New year, new me?

Linus Bohman

Photo courtesy of Linus Bohman.

Moira Weinstein, Staff Writer

It’s that time of year again: January, the month of new beginnings. The month we have somehow chosen to be the start of a new journey, new morals, a new life.

We have shaped our society into a place in which this is the expectation. We try to sculpt ourselves into the perfect human beings, crediting January: a new year, a new you. If we don’t, it’s A-okay, nobody follows their resolutions anyway, right? But your aunt says you need to work on yourself, not gossip, work out, eat better, be kinder.

All because December ended. So don’t make excuses, stick to your purple Moleskine journal with the words “New Year’s Resolutions” neatly displayed, a portrayal of your ambition, your willingness to change. Just be better, they say. Be the best

Your adrenaline is at an all-time high the first week of January, having a reason to play pretend, play dress-up, become someone you don’t even recognize- that’s the goal. You head to PlanetFitness.com for that new deal on memberships, knowing the new you will make it a routine to go every day (because that worked so well last time). But you’ve changed. You’re this new, improved person. Excited for real life! 

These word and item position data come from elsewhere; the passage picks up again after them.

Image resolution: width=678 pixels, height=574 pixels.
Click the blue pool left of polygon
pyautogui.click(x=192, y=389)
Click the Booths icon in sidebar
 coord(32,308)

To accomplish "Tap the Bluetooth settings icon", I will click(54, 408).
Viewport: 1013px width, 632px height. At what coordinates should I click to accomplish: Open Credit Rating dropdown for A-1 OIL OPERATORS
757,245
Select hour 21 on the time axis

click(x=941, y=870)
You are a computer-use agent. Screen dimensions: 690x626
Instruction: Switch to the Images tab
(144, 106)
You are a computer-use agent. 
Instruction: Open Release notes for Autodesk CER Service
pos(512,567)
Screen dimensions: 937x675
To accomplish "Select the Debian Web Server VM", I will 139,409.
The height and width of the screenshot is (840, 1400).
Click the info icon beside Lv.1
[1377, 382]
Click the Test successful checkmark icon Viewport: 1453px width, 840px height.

It takes about a week for that to end, two at most. Maybe you continue a couple times a week, passing out on the treadmill, reading your textbook like Elle Woods in “Legally Blonde.”

Why didn’t it work? Did the beginning of a random month not suddenly spike your athleticism, rid you of exhaustion, create a new person from the broken pieces of last year? You sigh, admitting defeat by February. 

Why is it that we keep killing ourselves to birth a new person- someone you’ll admire because of their molded body, their strength, their newfound intelligence? Who is that person? As we’ve learned, it’s none of us. That person isn’t real. They don’t exist outside of our vivid dreams, our colorful expectations. They are cut in half by our train of thought. 

Given, there is something to be said about looking back on what a year has done to us, what it has taken from our souls, what it left and created in the end. 

Yet no gym membership, no salad, no period of quiet or draining Friday night will be the reason for that. 

The things you least expect, the people you never knew you’d meet, the surprises. Those are the anecdotes that are sprinkled into wedding vows, spoken at events, written in your new book. We try to change ourselves over and over again, thinking we’ll regret or even forget the year as a whole because of it, but are one-upped by the happiness or the tragedy that infiltrates the days and months.

Hopefully the years will teach us to trust in fate and history and remember that if it’s meant to be, it will be.